Sunday, April 1, 2007

Starting Fresh

It's 12:26am, and that means that it's 01 April. I've been thinking a lot lately, and reading a lot lately has helped push my brain along to think more. I've watched Sunshine (and I feel a little ridiculous for being so obsessed with it, but I'm kind of intrigued by how I don't just dabble in things-- I get completely wrapped up in them) twice now, and I feel compelled to do more than just take it at face value.

I feel like I'm growing up.

It's scary for something like this to happen so suddenly. I felt grown up when I went to stay in New York City by myself when I was 18. I felt grown up when I took a week's vacation to Canada by myself when I was 19. I felt pretty grown up in February when I went to London alone and was 20-- and being 20 is pretty grown up as well. But now things are very different. It's odd. The first time I was in London, I felt the same. Since I've been back from the second trip-- maybe it was even while I was around those few days-- I've just had a sort of epiphany. It's not the type of epiphany I can even put into words, because I'm definitely not eloquent enough to explain it, but it's something that's changing, for sure.

I think it dawned on me the most when I was reading something that Gia sent to me. It was a couple of days after the second time I'd seen Sunshine. I cried during the film, but because I'm an emotional mess when it comes to these characters anyway, and in a way, the ending of the film moved me enough to at least make that spot in the middle of my chest ache for a second, but as I was reading what she wrote and thinking about what it meant and how it related to the film, and then about how it related to me I just started crying. I was crying over a film I had seen two days earlier. That has never happened to me. It was a moment of clarity.

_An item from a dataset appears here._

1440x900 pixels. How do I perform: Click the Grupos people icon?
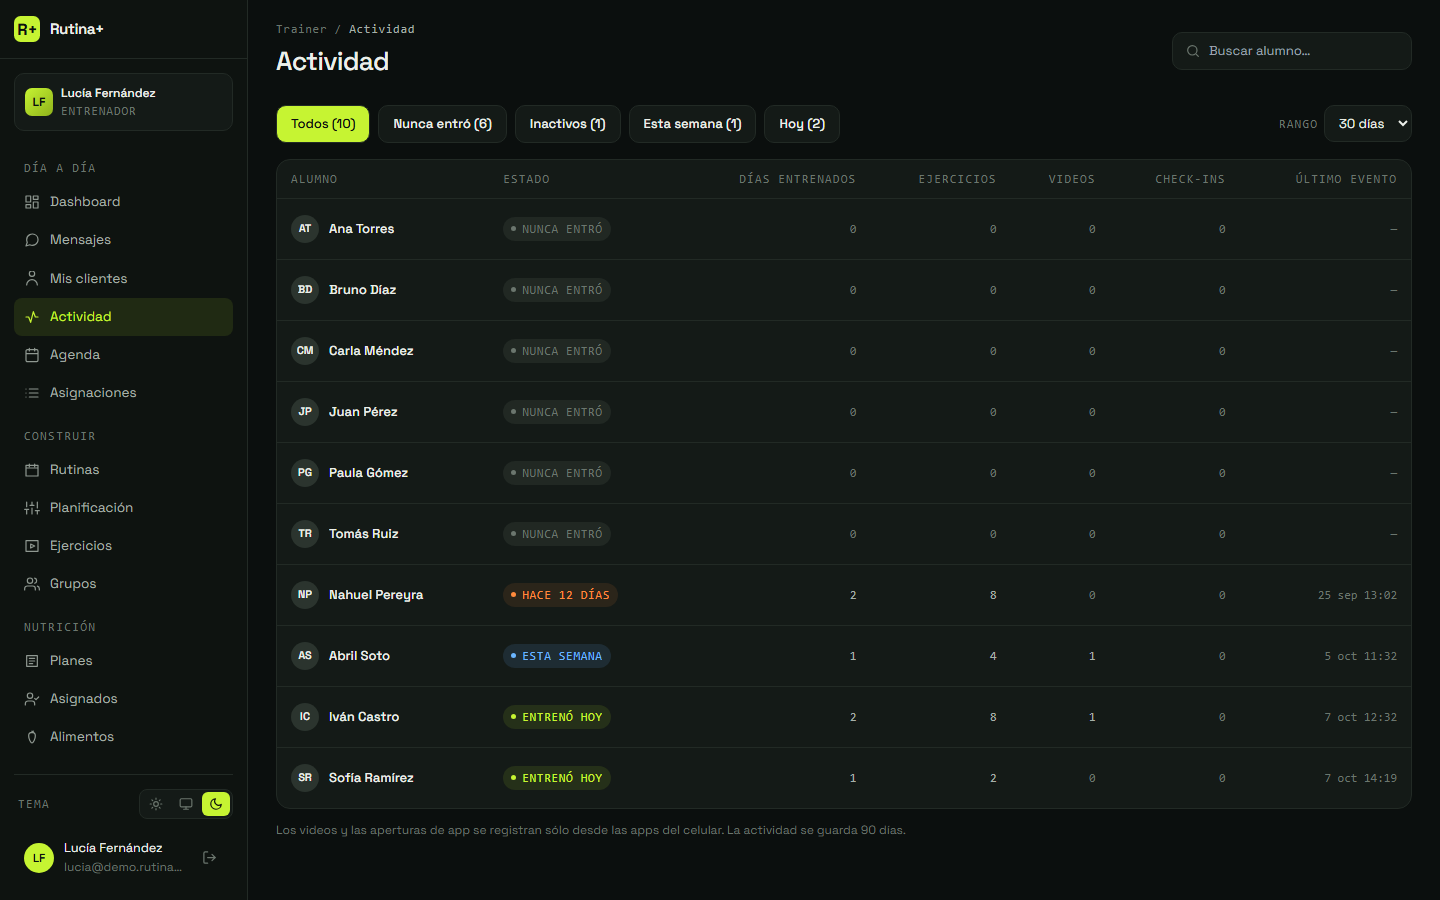[x=32, y=584]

And now there's all sorts of high school drama at the theater where I work. One of the members of management (not me, clearly) says he does not like the drama and the way the employees interact with one another, but at the same time, if he's angry at one of the teenagers who works there, if they try to get his attention, he turns away and won't speak to them. How is that helping the situation? He's acting exactly like them-- only it's worse because he's supposed to be setting an example.

I just don't have tolerance for it anymore. It's arrogant of me to even think things like this, but I feel like I've been too many places and seen too much of the world (which is silly, since I've seen hardly anything at all) to be bothered by something so petty as a grown man's interaction with the teenagers he employs and how he has absolutely no skills necessary in working with them. I want to get out of it all and grow to be a better person instead of just accepting my life and the people in it who drag me down into their narrow-minded and ignorant ways and means. It's sickening for me to realize that I've been doing it my whole life. I always knew I wanted out of Wytheville, but I never knew exactly how much until recently. This place has absolutely nothing that I want or need in order to become a functional member of society.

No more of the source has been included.